During an interview on 11/7/13 at approximately 10:30 a.m., the Chief Nursing Officer confirmed the above findings.

APPROPRIATE TRANSFER

Tag No.: A2409

Based on record review, facility policy review and staff interview, it was determined the facility failed to ensure an appropriate transfer for 1 (#1) of 20 sampled patients.

Findings include:

1. Facility's policy "Emergency Medical Treatment and Transfer (EMTALA", no number, effective 9/03, no revision or review, requires that a physician must sign a certification, which includes a summary of the risks and benefits, that, based upon the information available at the time of the transfer, the medical benefits reasonably expected from the provision of the appropriate treatment at another facility outweigh the risk to the individual's condition from effecting the transfer. The facility uses a pre-printed transfer form to document the transfer information.

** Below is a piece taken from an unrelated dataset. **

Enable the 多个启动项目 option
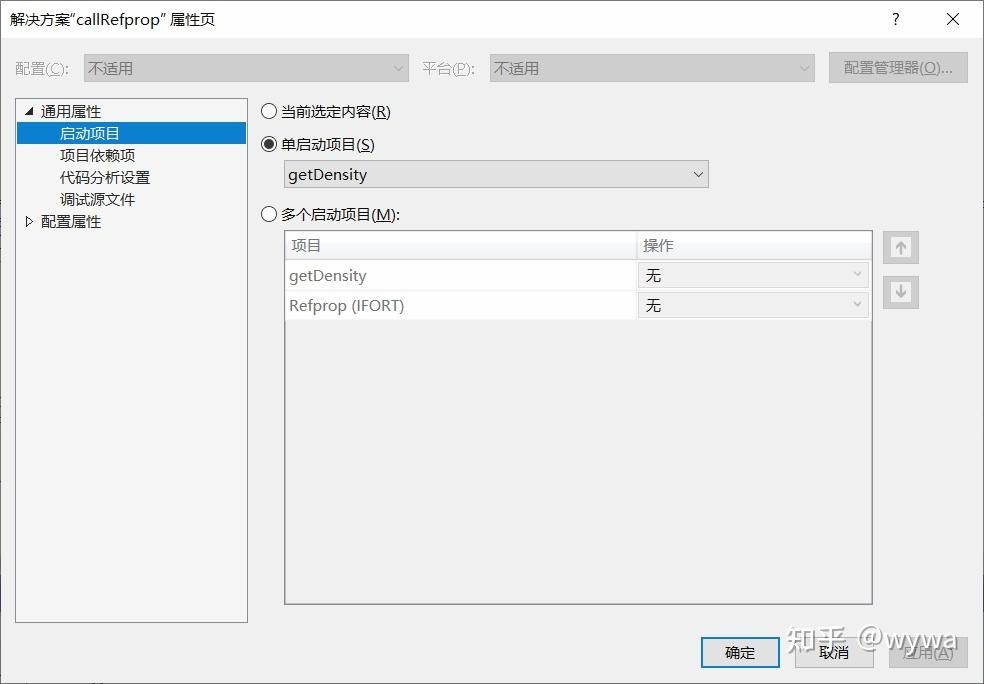The height and width of the screenshot is (684, 984). pos(268,214)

2. Patient #1 was taken to the facility's Emergency Department (ED) on 8/17/13 by local law enforcement for involuntary psychiatric evaluation under the Baker Act. Review of the list of the facility's available services revealed the facility does not provide psychiatric care. The ED physician documented in the electronic record that the patient would be transferred to a crisis stabilization unit and that the transfer forms were completed, however, a review of the medical record revealed the transfer form was not in the record. There was no documentation of appropriate certification by the ED physician.


3. The Chief Nursing Officer and Risk Manager reviewed the record and communicated with Health Information Management concerning the missing documentation on 11/7/13 at approximately 10:30 a.m., but could find the missing documentation.